## INSTRUCTIONS TO FOLLOW
Copy the items verbatim, starting at the first line and ending with the line that contains "Describe the element at coordinates (550, 271)", including that line.

★ ★ ★ ★ ★

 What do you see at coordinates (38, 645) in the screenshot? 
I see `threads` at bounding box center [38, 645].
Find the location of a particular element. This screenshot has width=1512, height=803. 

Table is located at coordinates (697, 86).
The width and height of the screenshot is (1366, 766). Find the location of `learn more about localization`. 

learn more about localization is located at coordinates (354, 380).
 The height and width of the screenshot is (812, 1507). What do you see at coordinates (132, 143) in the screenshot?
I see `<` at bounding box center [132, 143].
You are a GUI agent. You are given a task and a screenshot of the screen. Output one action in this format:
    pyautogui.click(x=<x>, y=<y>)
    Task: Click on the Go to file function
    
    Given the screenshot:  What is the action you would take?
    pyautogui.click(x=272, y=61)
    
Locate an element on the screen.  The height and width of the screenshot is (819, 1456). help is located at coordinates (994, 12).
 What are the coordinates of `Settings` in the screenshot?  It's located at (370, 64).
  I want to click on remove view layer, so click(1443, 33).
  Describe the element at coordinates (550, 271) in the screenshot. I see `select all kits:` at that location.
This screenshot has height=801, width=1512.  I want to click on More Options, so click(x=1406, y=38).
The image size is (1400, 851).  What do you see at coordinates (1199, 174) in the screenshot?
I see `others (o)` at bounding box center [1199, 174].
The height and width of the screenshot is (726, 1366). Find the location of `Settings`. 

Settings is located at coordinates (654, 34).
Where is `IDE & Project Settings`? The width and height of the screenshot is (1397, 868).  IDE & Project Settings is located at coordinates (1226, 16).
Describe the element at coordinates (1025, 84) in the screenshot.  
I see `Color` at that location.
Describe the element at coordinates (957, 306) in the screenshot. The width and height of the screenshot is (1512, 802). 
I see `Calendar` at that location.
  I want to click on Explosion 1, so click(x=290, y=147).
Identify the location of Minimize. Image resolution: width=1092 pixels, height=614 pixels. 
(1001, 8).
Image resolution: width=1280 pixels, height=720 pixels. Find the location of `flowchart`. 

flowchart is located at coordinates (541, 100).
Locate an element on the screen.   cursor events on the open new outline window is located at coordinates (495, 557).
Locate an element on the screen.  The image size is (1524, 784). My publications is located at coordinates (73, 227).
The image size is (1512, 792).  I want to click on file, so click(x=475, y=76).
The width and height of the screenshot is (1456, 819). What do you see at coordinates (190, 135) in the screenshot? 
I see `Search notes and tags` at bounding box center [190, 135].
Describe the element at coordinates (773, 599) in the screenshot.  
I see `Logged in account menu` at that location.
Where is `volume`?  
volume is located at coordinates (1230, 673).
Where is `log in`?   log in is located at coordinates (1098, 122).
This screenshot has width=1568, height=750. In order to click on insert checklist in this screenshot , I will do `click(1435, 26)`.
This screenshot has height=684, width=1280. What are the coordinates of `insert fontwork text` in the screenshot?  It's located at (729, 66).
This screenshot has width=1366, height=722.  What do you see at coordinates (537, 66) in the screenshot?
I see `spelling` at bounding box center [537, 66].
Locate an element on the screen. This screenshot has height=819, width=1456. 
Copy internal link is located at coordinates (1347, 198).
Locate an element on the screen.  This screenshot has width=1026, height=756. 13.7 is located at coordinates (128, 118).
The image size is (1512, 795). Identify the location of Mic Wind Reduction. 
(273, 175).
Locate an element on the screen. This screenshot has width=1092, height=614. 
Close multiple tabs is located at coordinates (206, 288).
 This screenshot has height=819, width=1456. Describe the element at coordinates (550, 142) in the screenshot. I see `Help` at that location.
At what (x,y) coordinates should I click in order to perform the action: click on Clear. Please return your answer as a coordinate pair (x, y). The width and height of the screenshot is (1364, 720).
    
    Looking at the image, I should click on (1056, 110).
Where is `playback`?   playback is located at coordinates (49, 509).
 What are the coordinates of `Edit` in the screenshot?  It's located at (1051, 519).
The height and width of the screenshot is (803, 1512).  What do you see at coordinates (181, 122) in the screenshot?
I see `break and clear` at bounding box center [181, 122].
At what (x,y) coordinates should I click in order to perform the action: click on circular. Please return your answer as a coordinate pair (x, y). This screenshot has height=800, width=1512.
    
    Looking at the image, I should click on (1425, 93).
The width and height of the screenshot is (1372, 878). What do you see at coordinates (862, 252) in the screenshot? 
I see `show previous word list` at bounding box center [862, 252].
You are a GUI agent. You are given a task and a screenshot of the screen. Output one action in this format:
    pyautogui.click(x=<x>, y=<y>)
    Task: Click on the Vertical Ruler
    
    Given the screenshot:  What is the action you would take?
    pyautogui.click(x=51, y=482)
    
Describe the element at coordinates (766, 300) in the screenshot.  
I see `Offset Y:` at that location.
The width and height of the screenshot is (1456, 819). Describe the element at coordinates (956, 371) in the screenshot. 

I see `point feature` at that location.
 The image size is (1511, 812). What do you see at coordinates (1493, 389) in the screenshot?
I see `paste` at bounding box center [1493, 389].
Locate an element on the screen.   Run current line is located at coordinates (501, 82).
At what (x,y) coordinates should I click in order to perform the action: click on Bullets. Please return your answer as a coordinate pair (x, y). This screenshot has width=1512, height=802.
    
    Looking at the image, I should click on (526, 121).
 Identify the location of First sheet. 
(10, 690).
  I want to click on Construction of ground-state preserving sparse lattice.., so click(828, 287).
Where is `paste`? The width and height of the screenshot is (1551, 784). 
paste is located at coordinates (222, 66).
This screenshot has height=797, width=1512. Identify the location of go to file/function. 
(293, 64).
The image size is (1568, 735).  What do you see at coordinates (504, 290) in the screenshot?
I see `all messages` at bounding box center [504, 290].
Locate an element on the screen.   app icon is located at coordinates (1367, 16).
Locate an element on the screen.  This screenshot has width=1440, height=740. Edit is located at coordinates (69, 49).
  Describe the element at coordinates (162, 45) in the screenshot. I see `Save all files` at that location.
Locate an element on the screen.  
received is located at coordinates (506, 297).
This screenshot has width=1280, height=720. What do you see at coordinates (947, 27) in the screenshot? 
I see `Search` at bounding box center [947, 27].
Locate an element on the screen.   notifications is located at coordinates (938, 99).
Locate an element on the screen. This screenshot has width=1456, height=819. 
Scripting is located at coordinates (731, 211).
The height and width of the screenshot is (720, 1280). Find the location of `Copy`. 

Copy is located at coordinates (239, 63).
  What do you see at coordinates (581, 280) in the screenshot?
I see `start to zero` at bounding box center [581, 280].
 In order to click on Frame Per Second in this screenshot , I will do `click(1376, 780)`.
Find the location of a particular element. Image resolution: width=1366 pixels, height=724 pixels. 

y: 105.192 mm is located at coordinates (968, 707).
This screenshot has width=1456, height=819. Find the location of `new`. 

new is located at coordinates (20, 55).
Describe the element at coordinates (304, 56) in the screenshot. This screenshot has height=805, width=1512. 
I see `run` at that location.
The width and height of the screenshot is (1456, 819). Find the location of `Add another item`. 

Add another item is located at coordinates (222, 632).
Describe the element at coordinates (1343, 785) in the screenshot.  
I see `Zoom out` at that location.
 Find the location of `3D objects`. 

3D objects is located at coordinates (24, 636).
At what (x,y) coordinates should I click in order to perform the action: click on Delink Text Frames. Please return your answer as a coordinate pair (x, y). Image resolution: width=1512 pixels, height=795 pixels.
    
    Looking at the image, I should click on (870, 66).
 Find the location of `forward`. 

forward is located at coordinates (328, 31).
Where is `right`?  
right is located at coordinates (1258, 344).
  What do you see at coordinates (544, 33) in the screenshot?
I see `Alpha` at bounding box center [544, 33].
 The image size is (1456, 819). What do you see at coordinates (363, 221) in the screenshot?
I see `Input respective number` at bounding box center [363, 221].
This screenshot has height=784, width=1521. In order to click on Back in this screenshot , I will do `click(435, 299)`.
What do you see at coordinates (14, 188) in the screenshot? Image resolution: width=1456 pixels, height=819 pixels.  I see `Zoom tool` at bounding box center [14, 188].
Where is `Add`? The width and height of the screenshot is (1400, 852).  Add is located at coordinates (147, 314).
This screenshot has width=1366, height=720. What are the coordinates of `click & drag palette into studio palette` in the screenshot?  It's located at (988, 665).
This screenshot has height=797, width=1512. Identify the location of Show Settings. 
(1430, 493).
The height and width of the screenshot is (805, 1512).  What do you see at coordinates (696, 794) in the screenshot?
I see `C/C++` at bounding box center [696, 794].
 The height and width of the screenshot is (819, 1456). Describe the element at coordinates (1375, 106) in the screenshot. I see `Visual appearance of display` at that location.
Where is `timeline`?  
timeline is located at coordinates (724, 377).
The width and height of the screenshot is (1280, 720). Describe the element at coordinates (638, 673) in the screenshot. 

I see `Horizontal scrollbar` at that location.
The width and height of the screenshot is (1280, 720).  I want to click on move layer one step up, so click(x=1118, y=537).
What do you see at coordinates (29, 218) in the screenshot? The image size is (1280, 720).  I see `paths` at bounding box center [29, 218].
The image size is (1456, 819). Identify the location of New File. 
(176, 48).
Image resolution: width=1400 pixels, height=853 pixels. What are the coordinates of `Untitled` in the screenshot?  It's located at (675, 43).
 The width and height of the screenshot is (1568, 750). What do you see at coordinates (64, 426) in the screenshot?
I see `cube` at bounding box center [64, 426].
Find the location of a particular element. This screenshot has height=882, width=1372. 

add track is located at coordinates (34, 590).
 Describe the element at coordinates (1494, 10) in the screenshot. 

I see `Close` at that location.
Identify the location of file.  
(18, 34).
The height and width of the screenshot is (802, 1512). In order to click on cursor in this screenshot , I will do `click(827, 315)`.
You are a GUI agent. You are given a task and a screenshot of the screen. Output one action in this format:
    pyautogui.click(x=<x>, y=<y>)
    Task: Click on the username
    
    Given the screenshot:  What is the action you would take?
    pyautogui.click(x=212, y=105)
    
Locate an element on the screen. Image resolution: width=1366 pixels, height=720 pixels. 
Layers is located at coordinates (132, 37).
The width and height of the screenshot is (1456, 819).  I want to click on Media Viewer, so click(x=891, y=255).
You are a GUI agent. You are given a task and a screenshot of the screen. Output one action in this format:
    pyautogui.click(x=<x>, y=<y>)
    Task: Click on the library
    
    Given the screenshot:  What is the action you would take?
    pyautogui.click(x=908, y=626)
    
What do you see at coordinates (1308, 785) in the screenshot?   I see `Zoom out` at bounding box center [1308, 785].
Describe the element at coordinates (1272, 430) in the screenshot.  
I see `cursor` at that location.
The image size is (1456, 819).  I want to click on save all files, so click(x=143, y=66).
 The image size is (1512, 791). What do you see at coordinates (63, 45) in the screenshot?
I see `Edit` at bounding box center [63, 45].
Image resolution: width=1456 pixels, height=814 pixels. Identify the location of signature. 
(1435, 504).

★ ★ ★ ★ ★

## FULL RESPONSE
 What do you see at coordinates (38, 645) in the screenshot? 
I see `threads` at bounding box center [38, 645].
Find the location of a particular element. This screenshot has width=1512, height=803. 

Table is located at coordinates (697, 86).
The width and height of the screenshot is (1366, 766). Find the location of `learn more about localization`. 

learn more about localization is located at coordinates (354, 380).
 The height and width of the screenshot is (812, 1507). What do you see at coordinates (132, 143) in the screenshot?
I see `<` at bounding box center [132, 143].
You are a GUI agent. You are given a task and a screenshot of the screen. Output one action in this format:
    pyautogui.click(x=<x>, y=<y>)
    Task: Click on the Go to file function
    
    Given the screenshot:  What is the action you would take?
    pyautogui.click(x=272, y=61)
    
Locate an element on the screen.  The height and width of the screenshot is (819, 1456). help is located at coordinates (994, 12).
 What are the coordinates of `Settings` in the screenshot?  It's located at (370, 64).
  I want to click on remove view layer, so click(1443, 33).
  Describe the element at coordinates (550, 271) in the screenshot. I see `select all kits:` at that location.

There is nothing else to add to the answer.